Work task: Each entry below is to be transcribed exactly; pictures are not copied.

Source material:
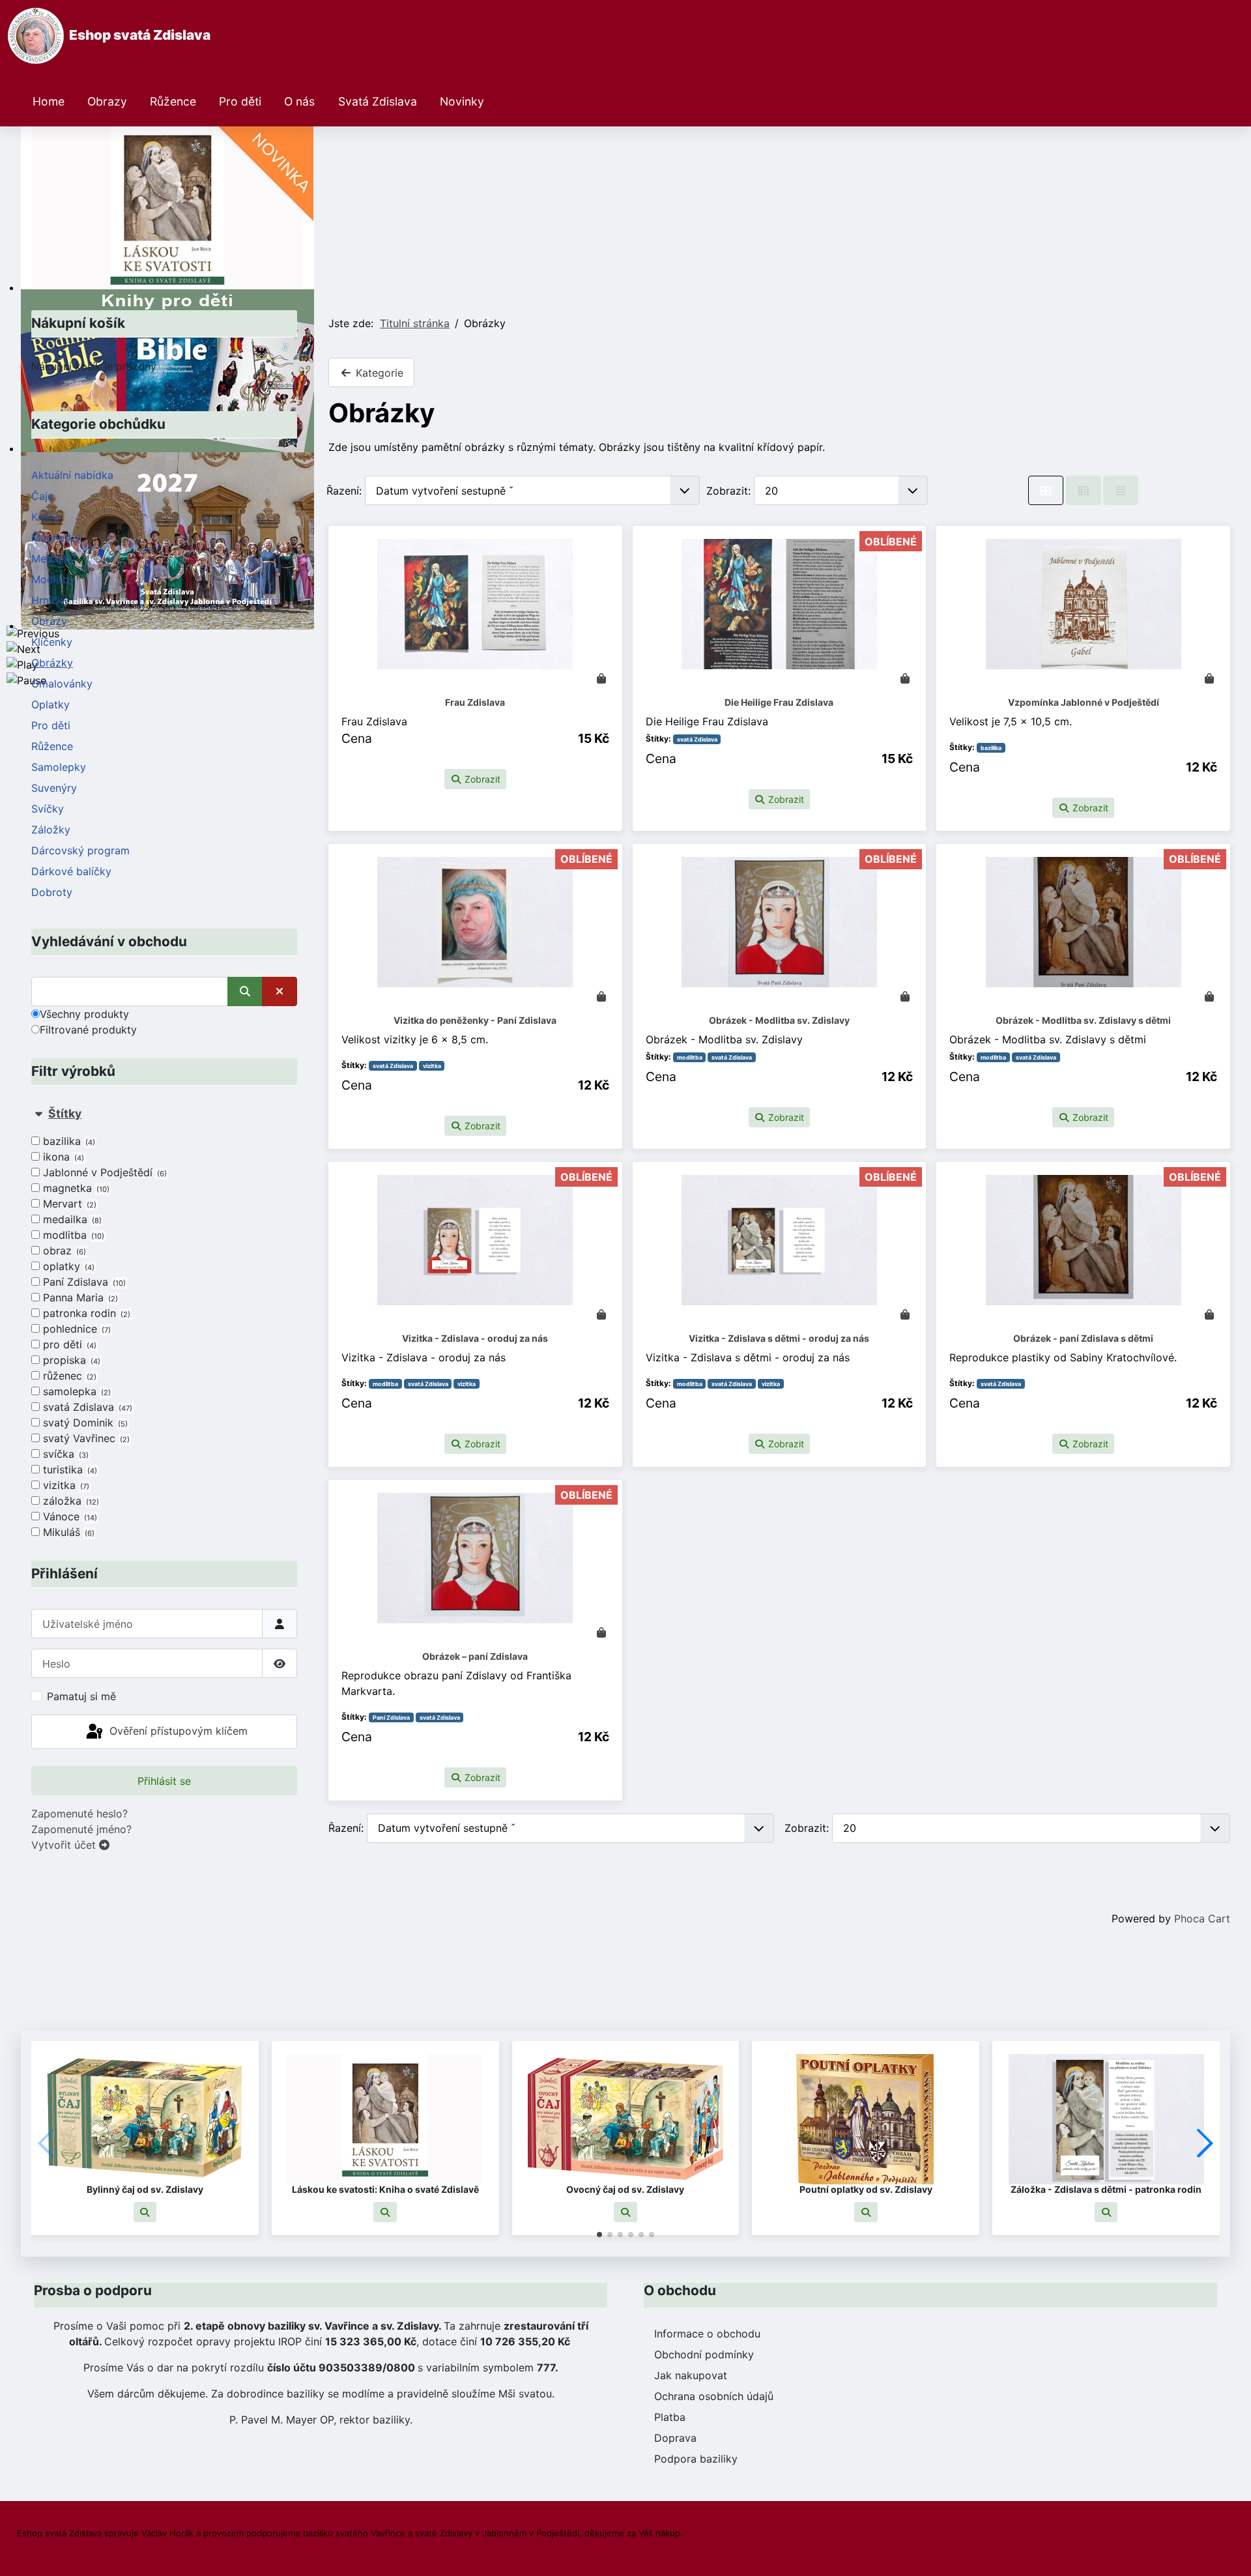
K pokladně (278, 385)
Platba (669, 2417)
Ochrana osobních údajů (713, 2396)
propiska (70, 1360)
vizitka (65, 1485)
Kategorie (377, 372)
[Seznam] (1120, 490)
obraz (63, 1250)
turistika (68, 1469)
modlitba (72, 1234)
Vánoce (68, 1516)
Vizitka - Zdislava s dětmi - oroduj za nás (779, 1338)
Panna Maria (79, 1297)
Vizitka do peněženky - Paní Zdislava (475, 1020)
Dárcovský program (80, 850)
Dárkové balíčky (71, 871)
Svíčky (47, 808)
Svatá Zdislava (377, 101)
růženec (68, 1375)
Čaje (42, 495)
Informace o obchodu (707, 2333)
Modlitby (53, 579)
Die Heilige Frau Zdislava (779, 702)
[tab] (164, 1323)
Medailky (53, 558)
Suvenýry (54, 787)
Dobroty (51, 892)
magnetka (75, 1187)
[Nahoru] (1228, 2552)
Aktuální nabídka (72, 475)
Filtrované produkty (88, 1029)
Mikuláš (67, 1532)
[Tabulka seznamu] (1083, 490)
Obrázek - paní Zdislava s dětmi (1083, 1338)
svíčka (64, 1453)
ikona (62, 1156)
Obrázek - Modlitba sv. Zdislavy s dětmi (1083, 1020)
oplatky (67, 1266)
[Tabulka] (1045, 490)
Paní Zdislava (83, 1281)
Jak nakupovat (690, 2375)
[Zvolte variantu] (1209, 1314)
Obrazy (107, 101)
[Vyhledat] (245, 991)
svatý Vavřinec (85, 1438)
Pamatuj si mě (81, 1696)
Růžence (173, 101)
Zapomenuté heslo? (79, 1813)
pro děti (68, 1344)
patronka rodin (85, 1313)
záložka (69, 1500)
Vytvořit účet (65, 1844)
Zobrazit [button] (481, 779)
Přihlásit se (164, 1780)
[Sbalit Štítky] (38, 1113)
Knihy (44, 516)
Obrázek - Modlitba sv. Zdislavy (779, 1020)
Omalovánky (62, 683)
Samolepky (58, 767)
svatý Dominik (84, 1422)
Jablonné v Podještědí (103, 1172)
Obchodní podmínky (704, 2354)
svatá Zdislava (86, 1406)
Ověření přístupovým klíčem (177, 1730)
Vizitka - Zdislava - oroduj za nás (475, 1338)
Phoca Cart (1202, 1918)
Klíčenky (51, 641)
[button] (145, 2212)
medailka (71, 1219)
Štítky (64, 1113)
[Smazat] (279, 991)
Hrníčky (50, 600)
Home (49, 101)
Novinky (462, 101)
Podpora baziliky (696, 2458)
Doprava (675, 2437)
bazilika (68, 1141)
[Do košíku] (601, 678)
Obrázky (52, 662)
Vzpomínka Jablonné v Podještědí (1083, 702)
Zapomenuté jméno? (81, 1829)
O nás (299, 101)
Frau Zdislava (475, 702)
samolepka (75, 1391)
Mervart (68, 1203)
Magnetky (55, 537)
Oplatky (50, 704)
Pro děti (240, 101)
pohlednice (75, 1328)
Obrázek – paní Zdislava (475, 1656)
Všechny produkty (84, 1013)
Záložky (50, 829)
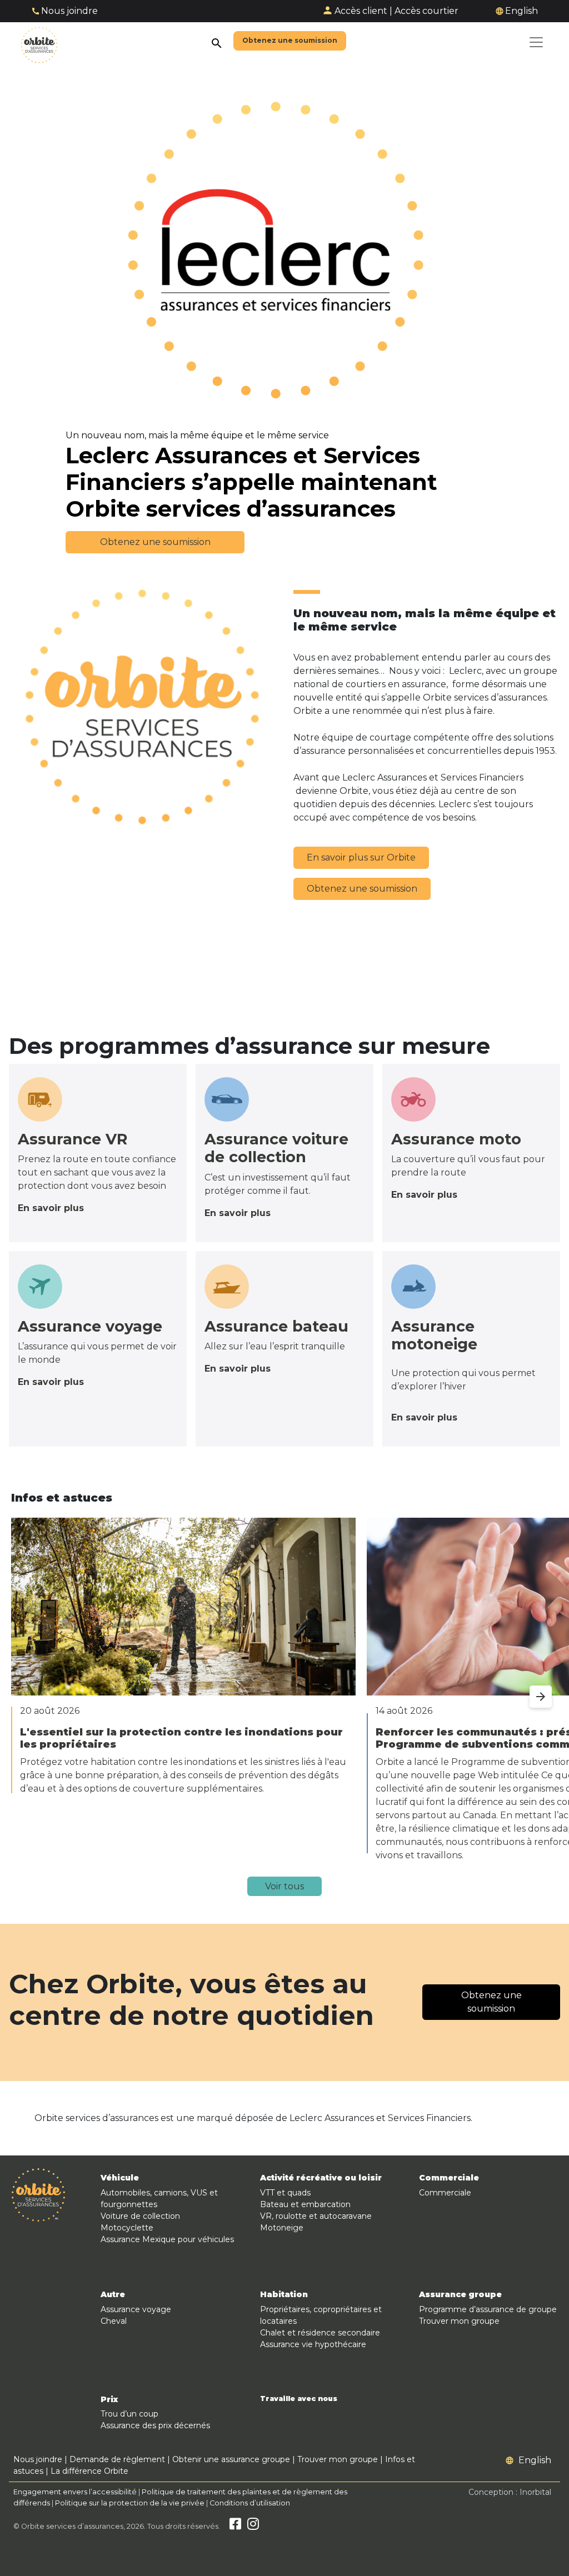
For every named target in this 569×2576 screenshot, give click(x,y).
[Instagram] (253, 2526)
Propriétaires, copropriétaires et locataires (321, 2315)
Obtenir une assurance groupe (231, 2459)
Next (529, 1690)
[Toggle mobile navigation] (536, 42)
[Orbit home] (39, 42)
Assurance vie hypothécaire (313, 2344)
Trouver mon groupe (459, 2321)
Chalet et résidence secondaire (320, 2333)
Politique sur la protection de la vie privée (129, 2503)
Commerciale (445, 2193)
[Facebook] (235, 2526)
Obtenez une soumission (362, 888)
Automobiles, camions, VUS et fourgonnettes (159, 2198)
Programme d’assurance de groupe (488, 2309)
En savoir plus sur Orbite (361, 857)
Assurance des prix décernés (155, 2425)
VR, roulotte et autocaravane (316, 2216)
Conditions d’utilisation (249, 2503)
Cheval (114, 2321)
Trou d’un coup (129, 2414)
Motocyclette (127, 2228)
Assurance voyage (136, 2309)
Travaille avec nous (298, 2399)
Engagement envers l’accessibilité (75, 2492)
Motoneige (281, 2228)
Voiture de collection (140, 2216)
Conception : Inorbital (509, 2492)
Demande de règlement (117, 2459)
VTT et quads (285, 2193)
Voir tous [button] (284, 1886)
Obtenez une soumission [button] (155, 542)
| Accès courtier (424, 11)
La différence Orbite (89, 2471)
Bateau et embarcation (305, 2204)
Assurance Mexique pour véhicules (167, 2239)
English (521, 11)
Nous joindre (69, 11)
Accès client (361, 11)
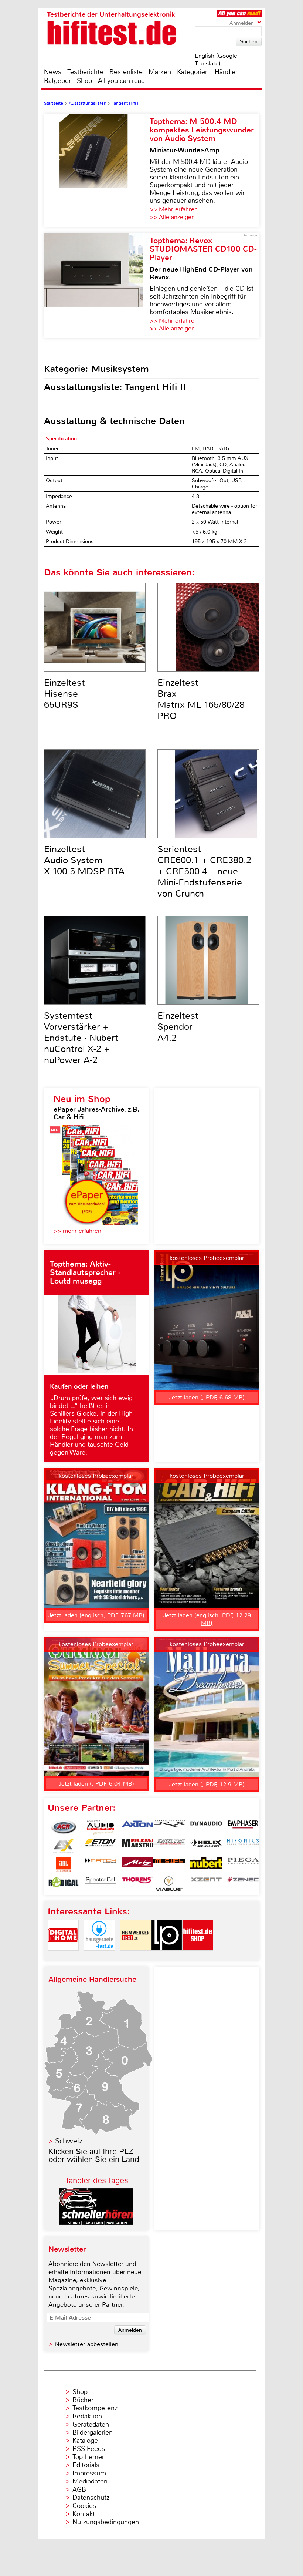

Solution to this exercise:
K pokladně (278, 385)
Platba (669, 2417)
Ochrana osobních údajů (713, 2396)
propiska (70, 1360)
vizitka (65, 1485)
Kategorie (377, 372)
[Seznam] (1120, 490)
obraz (63, 1250)
turistika (68, 1469)
modlitba (72, 1234)
Vánoce (68, 1516)
Vizitka - Zdislava s dětmi - oroduj za nás (779, 1338)
Panna Maria (79, 1297)
Vizitka do peněženky - Paní Zdislava (475, 1020)
Dárcovský program (80, 850)
Dárkové balíčky (71, 871)
Svíčky (47, 808)
Svatá Zdislava (377, 101)
růženec (68, 1375)
Čaje (42, 495)
Informace o obchodu (707, 2333)
Modlitby (53, 579)
Die Heilige Frau Zdislava (779, 702)
[tab] (164, 1323)
Medailky (53, 558)
Suvenýry (54, 787)
Dobroty (51, 892)
magnetka (75, 1187)
[Nahoru] (1228, 2552)
Aktuální nabídka (72, 475)
Filtrované produkty (88, 1029)
Mikuláš (67, 1532)
[Tabulka seznamu] (1083, 490)
Obrázek - paní Zdislava s dětmi (1083, 1338)
svíčka (64, 1453)
ikona (62, 1156)
Obrázek - Modlitba sv. Zdislavy s dětmi (1083, 1020)
oplatky (67, 1266)
[Tabulka] (1045, 490)
Paní Zdislava (83, 1281)
Jak nakupovat (690, 2375)
[Zvolte variantu] (1209, 1314)
Obrazy (107, 101)
[Vyhledat] (245, 991)
svatý Vavřinec (85, 1438)
Pamatuj si mě (81, 1696)
Růžence (173, 101)
Zapomenuté heslo? (79, 1813)
pro děti (68, 1344)
patronka rodin (85, 1313)
záložka (69, 1500)
Vytvořit účet (65, 1844)
Zobrazit [button] (481, 779)
Přihlásit se (164, 1780)
[Sbalit Štítky] (38, 1113)
Knihy (44, 516)
Obrázek - Modlitba sv. Zdislavy (779, 1020)
Omalovánky (62, 683)
Samolepky (58, 767)
svatý Dominik (84, 1422)
Jablonné v Podještědí (103, 1172)
Obchodní podmínky (704, 2354)
svatá Zdislava (86, 1406)
Ověření přístupovým klíčem (177, 1730)
Vizitka - Zdislava - oroduj za nás (475, 1338)
Phoca Cart (1202, 1918)
Klíčenky (51, 641)
[button] (145, 2212)
medailka (71, 1219)
Štítky (64, 1113)
[Smazat] (279, 991)
Hrníčky (50, 600)
Home (49, 101)
Novinky (462, 101)
Podpora baziliky (696, 2458)
Doprava (675, 2437)
bazilika (68, 1141)
[Do košíku] (601, 678)
Obrázky (52, 662)
Vzpomínka Jablonné v Podještědí (1083, 702)
Zapomenuté jméno? (81, 1829)
O nás (299, 101)
Frau Zdislava (475, 702)
samolepka (75, 1391)
Mervart (68, 1203)
Magnetky (55, 537)
Oplatky (50, 704)
Pro děti (240, 101)
pohlednice (75, 1328)
Obrázek – paní Zdislava (475, 1656)
Všechny produkty (84, 1013)
Záložky (50, 829)
For every named target in this 569×2576 screenshot, give click(x,y).
[Instagram] (253, 2526)
Propriétaires, copropriétaires et locataires (321, 2315)
Obtenir une assurance groupe (231, 2459)
Next (529, 1690)
[Toggle mobile navigation] (536, 42)
[Orbit home] (39, 42)
Assurance vie hypothécaire (313, 2344)
Trouver mon groupe (459, 2321)
Chalet et résidence secondaire (320, 2333)
Politique sur la protection de la vie privée (129, 2503)
Commerciale (445, 2193)
[Facebook] (235, 2526)
Obtenez une soumission (362, 888)
Automobiles, camions, VUS et fourgonnettes (159, 2198)
Programme d’assurance de groupe (488, 2309)
En savoir plus sur Orbite (361, 857)
Assurance des prix décernés (155, 2425)
VR, roulotte et autocaravane (316, 2216)
Conditions d’utilisation (249, 2503)
Cheval (114, 2321)
Trou d’un coup (129, 2414)
Motocyclette (127, 2228)
Assurance voyage (136, 2309)
Travaille avec nous (298, 2399)
Engagement envers l’accessibilité (75, 2492)
Motoneige (281, 2228)
Voiture de collection (140, 2216)
Conception : Inorbital (509, 2492)
Demande de règlement (117, 2459)
VTT et quads (285, 2193)
Voir tous [button] (284, 1886)
Obtenez une soumission [button] (155, 542)
| Accès courtier (424, 11)
La différence Orbite (89, 2471)
Bateau et embarcation (305, 2204)
Assurance Mexique pour véhicules (167, 2239)
English (521, 11)
Nous joindre (69, 11)
Accès client (361, 11)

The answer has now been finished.